In his youth, Julian Barnes’ bibliophilia took on near-pathological proportions. Much like the shoe-obsessed, 2011’s Man Booker prize winner would spend the vast share of his disposable income on books, driving from town to town in search of secondhand treasures.
“I bought with a hunger which I recognize, looking back, was a kind of neediness: well, bibliomania is a known condition,” writes Barnes in the introduction to his upcoming volume, Through the Window: Seventeen Essays and A Short Story. In retrospect, this was a fortunate pursuit.
Reading Barnes is akin to engrossing oneself in a finely wrought tapestry of historical fact, wry wit, and astute criticism. The collection of pieces, which were first published between 1996-2011, deals largely—if, at times, tangentially—with the literary. From casting doubt on George Orwell’s literary honesty as an essayist (if you, like myself, struggle when coming up with pithy titles, I urge you to note the wickedly humorous name of this chapter), to praising Hemingway’s portrayal of the failed and the frail, Barnes offers the reader a heady mix of culture and history.
Barnes’ prolific reading habits form the backbone of the collection’s pieces. When discussing France’s love of Kipling, he draws not only on an obscure roman-à-clef called Dingley, l’illustre ecrivain—impressive, if only because no English translation exists—but recounts the contents of André Gide’s diaries on the topic of its authors, in addition to delivering several lively anecdotes. And, while he takes several potshots at Britain’s historic rivals—in describing the Fashoda Incident: “In July 1898, eight French and 120 Senegalese soldiers arrived at a ruined fort… having spent two years crossing the continent to get there.Frenchly, they set off equipped with 1,300 litres of claret, 50 bottles of Pernod, and a mechanical piano”—Barnes expresses a deep love for his neighbours. Almost half of his essays address the importance of French culture.
Yann Martel, who released 101 Letters to a Prime Minister earlier this month, cuts an odd figure next to Barnes. Unlike the London-dwelling Oxonian, Martel studied at Peterborough’s Trent University and traded metropolitan life for the bucolic calm of Saskatoon.
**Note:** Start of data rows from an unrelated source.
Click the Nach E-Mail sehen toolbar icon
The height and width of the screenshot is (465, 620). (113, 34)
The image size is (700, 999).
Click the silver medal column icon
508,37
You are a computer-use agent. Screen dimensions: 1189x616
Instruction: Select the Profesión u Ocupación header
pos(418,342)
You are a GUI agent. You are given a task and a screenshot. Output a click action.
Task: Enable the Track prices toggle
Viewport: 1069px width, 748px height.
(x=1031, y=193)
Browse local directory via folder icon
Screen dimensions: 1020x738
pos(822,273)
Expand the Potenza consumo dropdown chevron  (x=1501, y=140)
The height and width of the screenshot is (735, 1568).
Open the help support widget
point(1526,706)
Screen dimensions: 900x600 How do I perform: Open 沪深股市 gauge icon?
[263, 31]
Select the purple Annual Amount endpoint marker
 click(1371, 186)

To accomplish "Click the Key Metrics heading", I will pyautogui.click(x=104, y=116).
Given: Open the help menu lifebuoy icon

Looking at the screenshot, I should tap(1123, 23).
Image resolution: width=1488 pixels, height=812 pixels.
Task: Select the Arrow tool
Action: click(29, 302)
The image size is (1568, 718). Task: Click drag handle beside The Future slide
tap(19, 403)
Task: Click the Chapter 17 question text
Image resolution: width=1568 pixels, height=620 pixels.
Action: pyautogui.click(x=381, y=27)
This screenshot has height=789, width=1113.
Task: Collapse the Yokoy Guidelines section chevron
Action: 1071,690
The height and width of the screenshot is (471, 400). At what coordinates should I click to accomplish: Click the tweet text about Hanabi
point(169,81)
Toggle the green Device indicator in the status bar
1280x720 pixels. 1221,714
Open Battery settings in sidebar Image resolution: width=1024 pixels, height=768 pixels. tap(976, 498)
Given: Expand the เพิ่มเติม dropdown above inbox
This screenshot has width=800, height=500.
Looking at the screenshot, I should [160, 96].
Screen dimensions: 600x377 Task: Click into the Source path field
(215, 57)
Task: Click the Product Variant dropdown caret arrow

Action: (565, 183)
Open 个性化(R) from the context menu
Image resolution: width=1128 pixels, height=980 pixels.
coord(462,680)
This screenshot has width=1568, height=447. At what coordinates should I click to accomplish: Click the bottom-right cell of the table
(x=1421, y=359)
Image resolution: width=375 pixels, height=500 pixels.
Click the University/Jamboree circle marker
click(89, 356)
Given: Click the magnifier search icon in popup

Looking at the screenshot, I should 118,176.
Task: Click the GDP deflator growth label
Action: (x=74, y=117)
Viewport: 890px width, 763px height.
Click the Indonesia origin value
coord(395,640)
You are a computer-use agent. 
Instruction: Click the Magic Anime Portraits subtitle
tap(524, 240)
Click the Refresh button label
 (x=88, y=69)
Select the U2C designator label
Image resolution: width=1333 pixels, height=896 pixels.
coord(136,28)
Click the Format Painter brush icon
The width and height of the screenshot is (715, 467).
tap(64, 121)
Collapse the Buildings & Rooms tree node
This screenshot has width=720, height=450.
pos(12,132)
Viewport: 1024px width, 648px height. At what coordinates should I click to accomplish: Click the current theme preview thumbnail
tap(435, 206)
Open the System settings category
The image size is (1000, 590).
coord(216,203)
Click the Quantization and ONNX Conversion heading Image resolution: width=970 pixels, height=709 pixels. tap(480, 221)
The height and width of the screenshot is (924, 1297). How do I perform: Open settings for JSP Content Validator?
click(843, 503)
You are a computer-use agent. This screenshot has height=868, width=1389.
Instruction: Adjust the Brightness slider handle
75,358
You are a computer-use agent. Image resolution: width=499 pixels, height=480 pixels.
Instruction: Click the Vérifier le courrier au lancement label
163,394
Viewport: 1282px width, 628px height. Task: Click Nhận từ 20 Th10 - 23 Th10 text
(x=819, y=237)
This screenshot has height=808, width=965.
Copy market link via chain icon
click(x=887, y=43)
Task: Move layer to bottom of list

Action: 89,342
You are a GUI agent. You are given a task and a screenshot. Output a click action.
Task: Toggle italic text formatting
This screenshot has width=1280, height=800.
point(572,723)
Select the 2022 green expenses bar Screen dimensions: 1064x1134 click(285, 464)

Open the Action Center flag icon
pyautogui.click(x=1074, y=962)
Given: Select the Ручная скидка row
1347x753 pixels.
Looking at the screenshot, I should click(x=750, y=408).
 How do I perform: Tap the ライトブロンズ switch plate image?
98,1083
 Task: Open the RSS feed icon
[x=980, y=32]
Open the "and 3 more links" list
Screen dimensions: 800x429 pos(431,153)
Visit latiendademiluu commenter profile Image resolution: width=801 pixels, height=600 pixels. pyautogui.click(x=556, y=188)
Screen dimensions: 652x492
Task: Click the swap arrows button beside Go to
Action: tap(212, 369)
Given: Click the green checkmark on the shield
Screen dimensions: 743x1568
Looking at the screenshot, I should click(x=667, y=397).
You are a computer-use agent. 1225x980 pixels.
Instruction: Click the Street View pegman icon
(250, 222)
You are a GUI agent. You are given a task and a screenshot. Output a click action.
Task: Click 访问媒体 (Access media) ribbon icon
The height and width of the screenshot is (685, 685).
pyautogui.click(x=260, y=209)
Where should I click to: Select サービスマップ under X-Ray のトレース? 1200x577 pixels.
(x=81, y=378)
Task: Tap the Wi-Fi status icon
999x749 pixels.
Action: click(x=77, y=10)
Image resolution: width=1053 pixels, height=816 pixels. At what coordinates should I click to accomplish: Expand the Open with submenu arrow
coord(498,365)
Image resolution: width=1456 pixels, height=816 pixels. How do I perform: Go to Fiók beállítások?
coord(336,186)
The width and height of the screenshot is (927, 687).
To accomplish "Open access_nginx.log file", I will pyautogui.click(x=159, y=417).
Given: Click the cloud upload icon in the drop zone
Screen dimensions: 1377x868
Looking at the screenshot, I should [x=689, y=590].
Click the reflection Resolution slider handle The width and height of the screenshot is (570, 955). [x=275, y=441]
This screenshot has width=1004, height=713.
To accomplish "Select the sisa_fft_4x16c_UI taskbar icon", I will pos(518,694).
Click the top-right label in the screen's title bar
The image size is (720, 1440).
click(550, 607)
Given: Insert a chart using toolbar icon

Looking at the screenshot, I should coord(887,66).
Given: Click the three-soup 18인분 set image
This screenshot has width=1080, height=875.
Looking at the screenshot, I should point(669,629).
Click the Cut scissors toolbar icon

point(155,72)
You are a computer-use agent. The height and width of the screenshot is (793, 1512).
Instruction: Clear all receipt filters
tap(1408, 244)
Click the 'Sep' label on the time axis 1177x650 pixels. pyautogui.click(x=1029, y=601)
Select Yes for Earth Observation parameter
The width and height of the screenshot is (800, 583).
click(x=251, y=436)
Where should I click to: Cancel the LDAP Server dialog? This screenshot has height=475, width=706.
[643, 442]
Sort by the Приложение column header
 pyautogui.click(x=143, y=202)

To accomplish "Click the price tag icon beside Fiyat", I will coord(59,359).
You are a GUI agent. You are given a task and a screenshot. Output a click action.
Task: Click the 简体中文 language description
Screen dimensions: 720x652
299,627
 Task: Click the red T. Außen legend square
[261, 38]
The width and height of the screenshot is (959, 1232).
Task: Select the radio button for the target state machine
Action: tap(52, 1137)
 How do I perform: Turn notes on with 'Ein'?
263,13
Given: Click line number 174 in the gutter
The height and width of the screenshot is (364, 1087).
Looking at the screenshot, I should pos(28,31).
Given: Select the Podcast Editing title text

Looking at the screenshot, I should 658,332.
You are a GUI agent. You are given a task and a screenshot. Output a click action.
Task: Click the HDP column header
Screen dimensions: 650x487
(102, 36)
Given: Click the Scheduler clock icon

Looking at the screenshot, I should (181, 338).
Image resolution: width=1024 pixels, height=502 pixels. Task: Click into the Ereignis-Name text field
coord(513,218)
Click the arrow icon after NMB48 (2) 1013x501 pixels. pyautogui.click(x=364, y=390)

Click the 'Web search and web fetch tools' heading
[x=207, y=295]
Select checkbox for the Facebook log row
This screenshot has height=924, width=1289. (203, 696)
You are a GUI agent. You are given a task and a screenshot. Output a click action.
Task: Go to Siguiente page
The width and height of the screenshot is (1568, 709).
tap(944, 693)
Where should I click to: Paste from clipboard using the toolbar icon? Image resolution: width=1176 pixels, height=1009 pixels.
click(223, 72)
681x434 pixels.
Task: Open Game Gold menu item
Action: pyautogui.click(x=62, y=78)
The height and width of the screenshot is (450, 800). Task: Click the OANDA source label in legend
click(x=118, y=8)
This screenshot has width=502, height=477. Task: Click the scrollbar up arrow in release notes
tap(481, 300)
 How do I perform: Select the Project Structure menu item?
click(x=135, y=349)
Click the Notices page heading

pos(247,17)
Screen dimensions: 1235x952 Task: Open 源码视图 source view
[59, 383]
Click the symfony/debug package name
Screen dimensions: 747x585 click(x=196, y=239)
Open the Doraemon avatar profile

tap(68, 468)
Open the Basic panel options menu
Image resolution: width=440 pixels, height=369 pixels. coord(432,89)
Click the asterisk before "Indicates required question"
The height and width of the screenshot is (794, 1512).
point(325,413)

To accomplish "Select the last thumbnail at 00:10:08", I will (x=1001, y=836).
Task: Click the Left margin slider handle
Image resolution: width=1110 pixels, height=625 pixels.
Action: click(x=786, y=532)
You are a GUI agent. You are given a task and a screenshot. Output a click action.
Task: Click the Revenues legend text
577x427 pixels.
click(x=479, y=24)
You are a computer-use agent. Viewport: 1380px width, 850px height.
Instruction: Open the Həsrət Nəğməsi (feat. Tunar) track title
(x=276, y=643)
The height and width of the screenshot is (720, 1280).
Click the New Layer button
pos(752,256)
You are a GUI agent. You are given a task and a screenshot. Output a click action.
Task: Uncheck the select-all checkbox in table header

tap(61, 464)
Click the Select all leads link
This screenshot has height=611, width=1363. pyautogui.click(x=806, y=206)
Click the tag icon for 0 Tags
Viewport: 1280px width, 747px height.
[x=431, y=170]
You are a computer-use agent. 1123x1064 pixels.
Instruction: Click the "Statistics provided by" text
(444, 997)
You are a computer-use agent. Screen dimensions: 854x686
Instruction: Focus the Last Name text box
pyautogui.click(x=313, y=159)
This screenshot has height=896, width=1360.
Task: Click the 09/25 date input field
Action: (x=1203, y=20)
Yet Martel also received the Man Booker for The Life of Pi, and remains its highest-selling author by an impressive margin.
In 2007, Martel began sending noteworthy books to Prime Minister Steven Harper every two weeks, in hopes of expanding his world view (and, of course, garnering a healthy dose of publicity). 101 Letters comprises of the correspondence (almost wholly one-sided) accompanying these literary suggestions.
Martel’s focus is less Western than that of Barnes: from Austen to Borges, through to Xun to Yevtushenko, he delivers an alphabet of world literature in short, chatty snippets. While Barnes borders on the esoteric, Martel flirts with the colloquial: it is as if he is explaining the importance of each book to a good—albeit semi-literate—friend.
Although a plainspoken account is helpful to burgeoning readers, Martel’s salt-of-the-earth tone verges on the fatuous. Judging from his recommendations, Martel has an exemplary literary pedigree. In spite of his breezy epistles, he has a thorough understanding of the world’s workings, and feigning simplicity does not become him. Cringeworthy lines, such as “Since we have more time, why don’t we go back in time” fill the letters like the lyrics of an ‘80s synth-ballad (an aversion to which may explain Harper’s lacklustre response). Equally frustrating are the letters which fail to address their accompanying books. In the dispatch coupled with García Márquez’ Chronicle of a Death Foretold, for example, Martel makes little mention of the book at all. Instead, he chooses to rehash Orwell’s famous Politics and the English Language, while omitting all mention of the essay itself.
Both Barnes and Martel have an undeniable love for the written word. If you’re seeking beautiful prose and depth of insight, opt for Barnes. Otherwise, for a lavatory experience garnished with a Man Booker winner, opt for 101 Letters.